Segment Start: Given records

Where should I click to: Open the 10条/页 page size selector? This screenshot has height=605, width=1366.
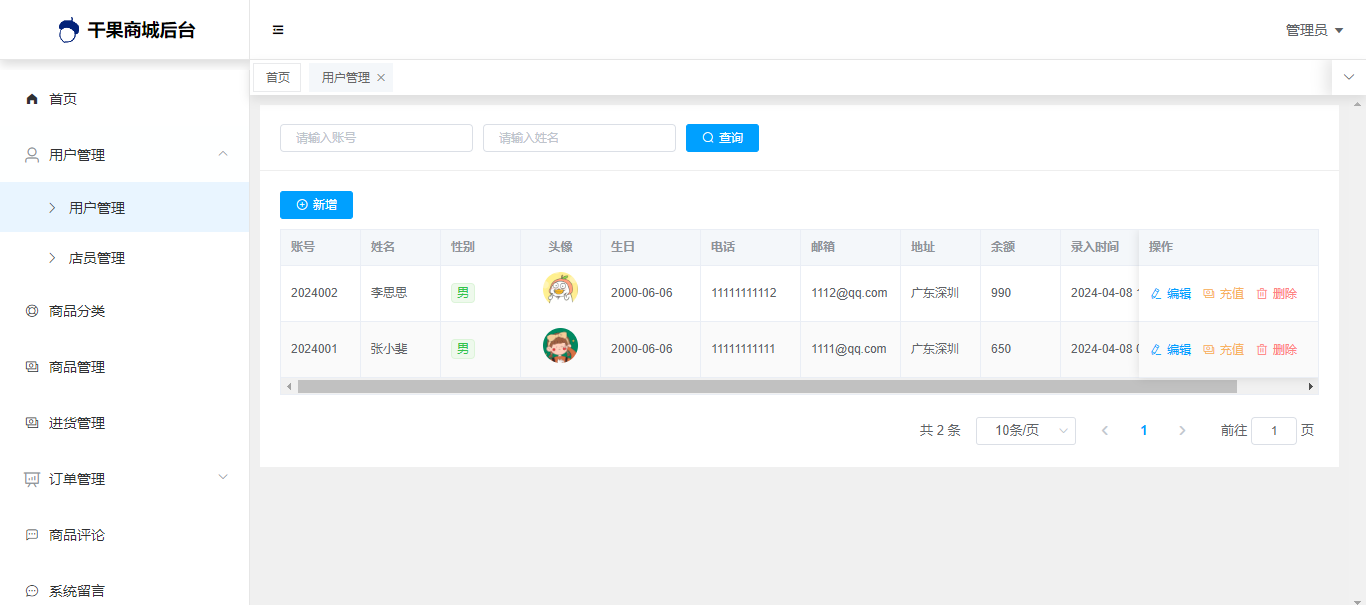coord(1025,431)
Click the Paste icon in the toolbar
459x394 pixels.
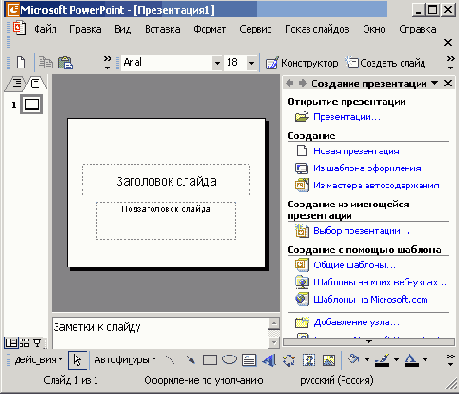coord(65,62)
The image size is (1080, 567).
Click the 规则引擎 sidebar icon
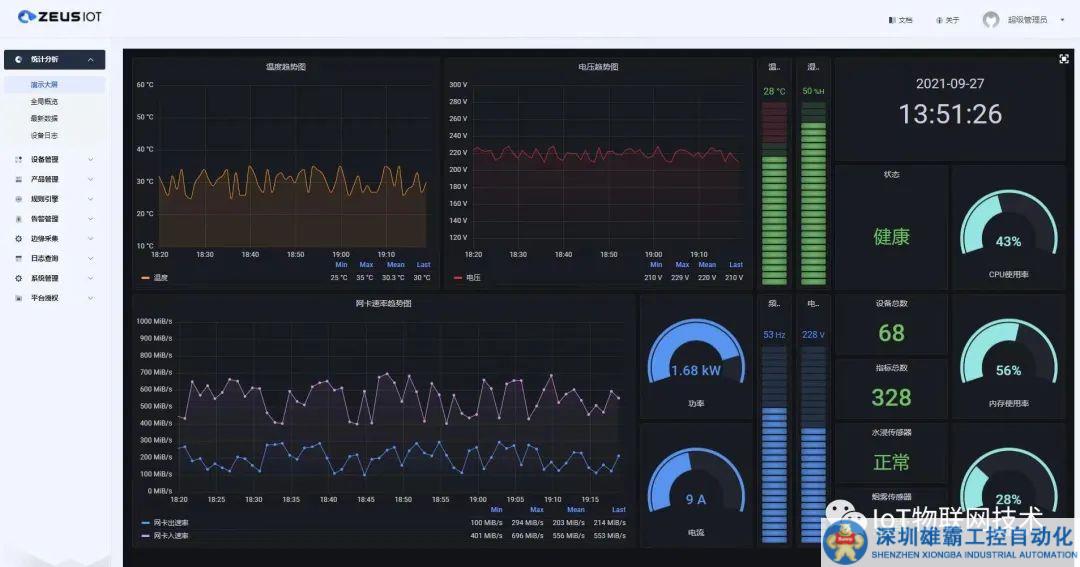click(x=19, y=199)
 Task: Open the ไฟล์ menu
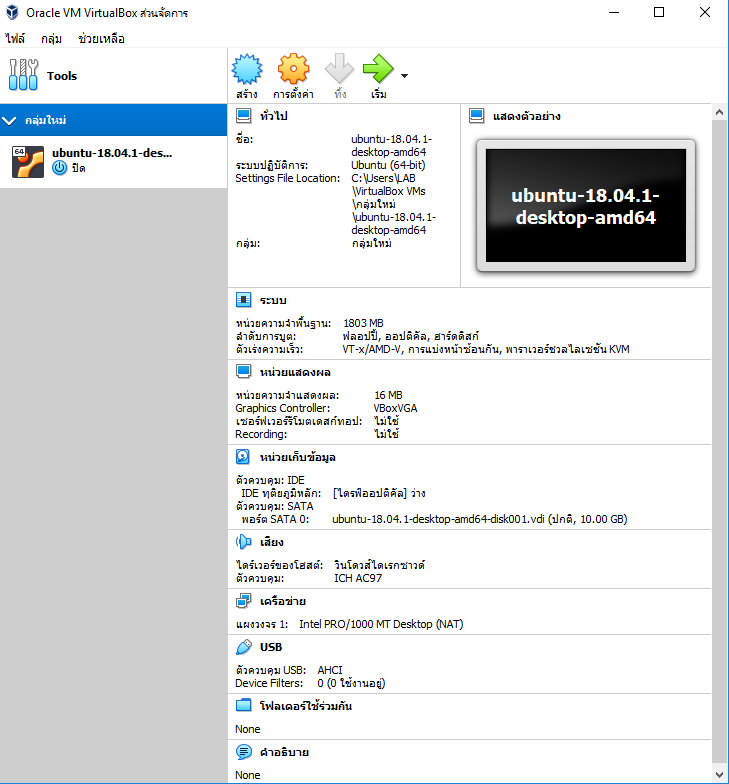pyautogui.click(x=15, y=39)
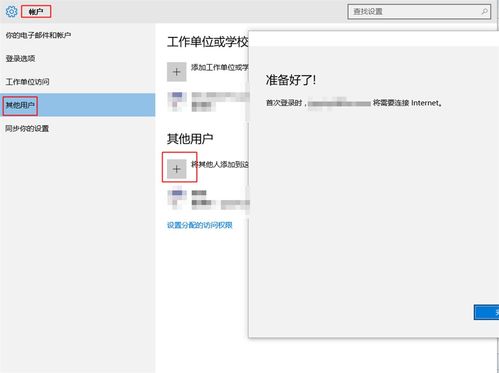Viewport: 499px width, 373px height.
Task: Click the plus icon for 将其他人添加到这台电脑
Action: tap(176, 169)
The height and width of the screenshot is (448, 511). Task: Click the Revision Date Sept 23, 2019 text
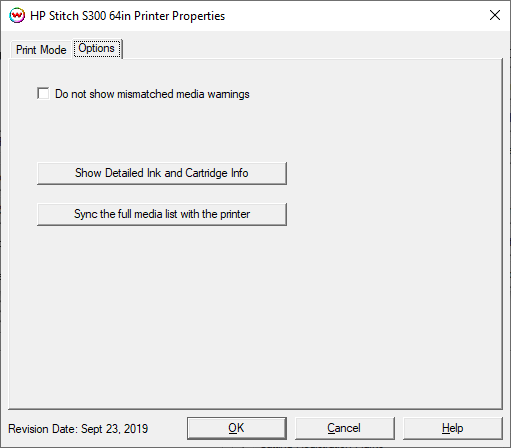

Segment End: Given records
Segment Start: Given records

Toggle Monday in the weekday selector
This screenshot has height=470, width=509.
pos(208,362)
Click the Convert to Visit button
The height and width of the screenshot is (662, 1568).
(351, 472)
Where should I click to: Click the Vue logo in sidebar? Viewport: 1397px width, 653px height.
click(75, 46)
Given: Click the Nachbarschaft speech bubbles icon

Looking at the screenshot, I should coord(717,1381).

Segment End: Given records

▶ [Task item]:
Find where the line with "Click the Paste icon in the toolbar" sits in the material above and where the line with "The height and width of the screenshot is (448, 511)." sits. Set down exactly the lines from the first to the second, both included and nothing else, without pictures.

▶ [Result of this task]:
Click the Paste icon in the toolbar
459x394 pixels.
coord(65,62)
The image size is (1080, 567).
Click the 规则引擎 sidebar icon
click(x=19, y=199)
 Task: Open the ไฟล์ menu
pyautogui.click(x=15, y=39)
Viewport: 499px width, 373px height.
Task: Click the plus icon for 将其他人添加到这台电脑
Action: tap(176, 169)
The height and width of the screenshot is (448, 511). Task: Click the Revision Date Sept 23, 2019 text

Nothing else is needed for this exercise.